(Records for this task)
☆ ☆ ☆ ☆ ☆
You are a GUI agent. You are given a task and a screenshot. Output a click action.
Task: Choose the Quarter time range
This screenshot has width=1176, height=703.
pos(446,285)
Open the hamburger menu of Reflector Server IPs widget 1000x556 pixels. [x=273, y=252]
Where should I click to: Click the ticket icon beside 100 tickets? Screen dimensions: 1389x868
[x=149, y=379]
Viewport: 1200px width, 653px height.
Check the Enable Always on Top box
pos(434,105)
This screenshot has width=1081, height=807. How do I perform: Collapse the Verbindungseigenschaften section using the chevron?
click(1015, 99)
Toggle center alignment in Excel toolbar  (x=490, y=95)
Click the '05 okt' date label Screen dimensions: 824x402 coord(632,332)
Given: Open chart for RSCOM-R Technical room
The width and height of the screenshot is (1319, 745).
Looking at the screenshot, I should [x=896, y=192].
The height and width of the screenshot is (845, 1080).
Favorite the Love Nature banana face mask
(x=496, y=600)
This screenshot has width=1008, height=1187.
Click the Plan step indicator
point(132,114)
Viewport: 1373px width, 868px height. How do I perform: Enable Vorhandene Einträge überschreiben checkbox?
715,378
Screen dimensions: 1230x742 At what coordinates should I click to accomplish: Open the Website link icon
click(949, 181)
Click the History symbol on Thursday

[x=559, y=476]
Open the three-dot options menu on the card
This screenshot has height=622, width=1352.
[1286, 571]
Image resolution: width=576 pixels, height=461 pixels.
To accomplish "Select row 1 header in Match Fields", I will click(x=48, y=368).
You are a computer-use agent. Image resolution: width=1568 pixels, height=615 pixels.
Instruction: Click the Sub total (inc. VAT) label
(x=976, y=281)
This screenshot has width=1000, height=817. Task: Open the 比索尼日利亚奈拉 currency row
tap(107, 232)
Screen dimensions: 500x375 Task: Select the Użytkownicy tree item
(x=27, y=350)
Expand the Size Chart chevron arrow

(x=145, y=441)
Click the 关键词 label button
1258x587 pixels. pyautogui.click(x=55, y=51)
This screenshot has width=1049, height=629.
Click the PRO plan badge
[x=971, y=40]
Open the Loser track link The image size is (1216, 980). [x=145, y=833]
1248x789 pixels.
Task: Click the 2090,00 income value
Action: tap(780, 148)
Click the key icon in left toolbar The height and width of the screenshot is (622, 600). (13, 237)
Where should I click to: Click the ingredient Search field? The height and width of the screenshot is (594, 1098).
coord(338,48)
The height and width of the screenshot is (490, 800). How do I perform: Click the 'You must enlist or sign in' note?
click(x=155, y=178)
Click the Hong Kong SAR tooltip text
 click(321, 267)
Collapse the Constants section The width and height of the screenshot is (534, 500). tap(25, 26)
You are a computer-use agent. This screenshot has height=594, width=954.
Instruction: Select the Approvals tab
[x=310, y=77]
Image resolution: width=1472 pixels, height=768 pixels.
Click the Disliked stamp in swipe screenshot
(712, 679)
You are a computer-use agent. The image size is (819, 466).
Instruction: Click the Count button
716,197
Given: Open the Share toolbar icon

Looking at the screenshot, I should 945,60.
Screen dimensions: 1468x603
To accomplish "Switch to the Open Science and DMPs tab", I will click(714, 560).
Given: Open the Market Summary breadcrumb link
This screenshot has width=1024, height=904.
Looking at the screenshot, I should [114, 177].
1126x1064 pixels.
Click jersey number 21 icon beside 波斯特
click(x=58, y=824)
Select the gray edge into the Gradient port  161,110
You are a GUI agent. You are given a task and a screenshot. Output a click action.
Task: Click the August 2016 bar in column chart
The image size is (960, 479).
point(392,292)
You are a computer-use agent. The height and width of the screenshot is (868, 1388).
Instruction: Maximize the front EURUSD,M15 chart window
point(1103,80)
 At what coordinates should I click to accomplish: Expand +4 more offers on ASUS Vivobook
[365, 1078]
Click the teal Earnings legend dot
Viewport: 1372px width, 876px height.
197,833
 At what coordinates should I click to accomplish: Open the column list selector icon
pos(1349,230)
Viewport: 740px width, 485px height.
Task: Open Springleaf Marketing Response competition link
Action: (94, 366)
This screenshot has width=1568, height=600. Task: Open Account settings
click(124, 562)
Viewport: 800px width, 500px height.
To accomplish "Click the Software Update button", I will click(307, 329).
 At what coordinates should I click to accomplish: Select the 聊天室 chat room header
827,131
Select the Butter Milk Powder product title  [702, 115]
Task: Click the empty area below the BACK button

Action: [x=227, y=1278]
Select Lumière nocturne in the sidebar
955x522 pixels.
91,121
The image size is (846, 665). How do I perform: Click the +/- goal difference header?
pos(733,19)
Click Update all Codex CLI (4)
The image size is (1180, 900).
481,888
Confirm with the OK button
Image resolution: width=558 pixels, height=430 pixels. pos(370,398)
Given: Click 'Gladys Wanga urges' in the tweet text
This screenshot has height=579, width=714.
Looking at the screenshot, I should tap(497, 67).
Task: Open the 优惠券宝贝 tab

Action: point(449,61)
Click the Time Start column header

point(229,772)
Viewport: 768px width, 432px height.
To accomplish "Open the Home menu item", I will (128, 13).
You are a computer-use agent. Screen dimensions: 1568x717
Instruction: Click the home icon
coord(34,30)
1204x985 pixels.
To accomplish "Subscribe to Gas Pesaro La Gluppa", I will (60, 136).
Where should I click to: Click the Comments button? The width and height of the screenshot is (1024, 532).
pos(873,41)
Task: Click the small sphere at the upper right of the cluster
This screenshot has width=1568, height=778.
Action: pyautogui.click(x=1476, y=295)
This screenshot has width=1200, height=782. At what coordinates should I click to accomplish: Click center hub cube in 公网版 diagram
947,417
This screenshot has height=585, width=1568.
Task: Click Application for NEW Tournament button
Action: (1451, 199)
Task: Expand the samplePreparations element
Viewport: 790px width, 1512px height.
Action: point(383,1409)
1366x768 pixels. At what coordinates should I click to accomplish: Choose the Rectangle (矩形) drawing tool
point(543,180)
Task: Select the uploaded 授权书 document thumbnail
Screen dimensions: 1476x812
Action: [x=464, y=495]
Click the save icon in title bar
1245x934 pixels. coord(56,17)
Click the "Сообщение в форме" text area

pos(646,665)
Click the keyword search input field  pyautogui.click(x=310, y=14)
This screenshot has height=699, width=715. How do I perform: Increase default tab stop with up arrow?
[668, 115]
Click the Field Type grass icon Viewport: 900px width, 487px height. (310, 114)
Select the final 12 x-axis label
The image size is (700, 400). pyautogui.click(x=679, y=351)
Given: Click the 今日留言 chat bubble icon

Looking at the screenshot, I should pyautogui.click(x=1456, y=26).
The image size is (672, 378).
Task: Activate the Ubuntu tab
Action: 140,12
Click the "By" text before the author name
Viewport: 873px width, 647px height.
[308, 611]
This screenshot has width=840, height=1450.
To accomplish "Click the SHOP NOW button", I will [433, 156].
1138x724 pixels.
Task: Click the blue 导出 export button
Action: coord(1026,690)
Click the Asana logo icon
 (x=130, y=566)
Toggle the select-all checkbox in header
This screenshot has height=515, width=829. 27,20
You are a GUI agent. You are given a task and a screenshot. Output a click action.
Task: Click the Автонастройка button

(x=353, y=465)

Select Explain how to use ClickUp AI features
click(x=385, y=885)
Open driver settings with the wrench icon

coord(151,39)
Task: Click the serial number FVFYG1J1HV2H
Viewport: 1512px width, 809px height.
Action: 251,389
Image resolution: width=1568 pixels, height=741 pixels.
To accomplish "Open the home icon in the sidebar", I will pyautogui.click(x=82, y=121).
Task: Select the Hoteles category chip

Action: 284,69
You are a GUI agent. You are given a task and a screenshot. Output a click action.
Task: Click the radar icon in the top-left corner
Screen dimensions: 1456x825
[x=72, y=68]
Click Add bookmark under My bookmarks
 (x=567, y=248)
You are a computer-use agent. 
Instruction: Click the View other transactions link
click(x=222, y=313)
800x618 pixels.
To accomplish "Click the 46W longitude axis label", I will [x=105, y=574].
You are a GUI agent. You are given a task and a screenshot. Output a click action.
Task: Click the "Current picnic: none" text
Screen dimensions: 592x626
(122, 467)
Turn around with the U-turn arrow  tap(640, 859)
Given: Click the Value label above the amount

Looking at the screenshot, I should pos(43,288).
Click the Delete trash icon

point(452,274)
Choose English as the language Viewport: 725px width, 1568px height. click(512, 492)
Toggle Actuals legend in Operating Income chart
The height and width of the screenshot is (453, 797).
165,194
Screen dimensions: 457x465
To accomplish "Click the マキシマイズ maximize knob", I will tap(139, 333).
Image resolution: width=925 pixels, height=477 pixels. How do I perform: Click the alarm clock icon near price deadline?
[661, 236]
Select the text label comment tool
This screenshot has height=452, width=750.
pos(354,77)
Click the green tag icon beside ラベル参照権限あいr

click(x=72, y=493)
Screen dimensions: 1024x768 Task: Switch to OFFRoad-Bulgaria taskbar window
☆ ☆ ☆ ☆ ☆
(Assignment) From the start of the data to the line that holds "This screenshot has width=1049, height=629.", retype each line exactly, with both ends included.

(Reply to the task)
You are a GUI agent. You are given a task and a screenshot. Output a click action.
Task: Choose the Quarter time range
This screenshot has width=1176, height=703.
pos(446,285)
Open the hamburger menu of Reflector Server IPs widget 1000x556 pixels. [x=273, y=252]
Where should I click to: Click the ticket icon beside 100 tickets? Screen dimensions: 1389x868
[x=149, y=379]
Viewport: 1200px width, 653px height.
Check the Enable Always on Top box
pos(434,105)
This screenshot has width=1081, height=807. How do I perform: Collapse the Verbindungseigenschaften section using the chevron?
click(1015, 99)
Toggle center alignment in Excel toolbar  (x=490, y=95)
Click the '05 okt' date label Screen dimensions: 824x402 coord(632,332)
Given: Open chart for RSCOM-R Technical room
The width and height of the screenshot is (1319, 745).
Looking at the screenshot, I should [x=896, y=192].
The height and width of the screenshot is (845, 1080).
Favorite the Love Nature banana face mask
(x=496, y=600)
This screenshot has width=1008, height=1187.
Click the Plan step indicator
point(132,114)
Viewport: 1373px width, 868px height. How do I perform: Enable Vorhandene Einträge überschreiben checkbox?
715,378
Screen dimensions: 1230x742 At what coordinates should I click to accomplish: Open the Website link icon
click(949, 181)
Click the History symbol on Thursday

[x=559, y=476]
Open the three-dot options menu on the card
This screenshot has height=622, width=1352.
[1286, 571]
Image resolution: width=576 pixels, height=461 pixels.
To accomplish "Select row 1 header in Match Fields", I will click(x=48, y=368).
You are a computer-use agent. Image resolution: width=1568 pixels, height=615 pixels.
Instruction: Click the Sub total (inc. VAT) label
(x=976, y=281)
This screenshot has width=1000, height=817. Task: Open the 比索尼日利亚奈拉 currency row
tap(107, 232)
Screen dimensions: 500x375 Task: Select the Użytkownicy tree item
(x=27, y=350)
Expand the Size Chart chevron arrow

(x=145, y=441)
Click the 关键词 label button
1258x587 pixels. pyautogui.click(x=55, y=51)
This screenshot has width=1049, height=629.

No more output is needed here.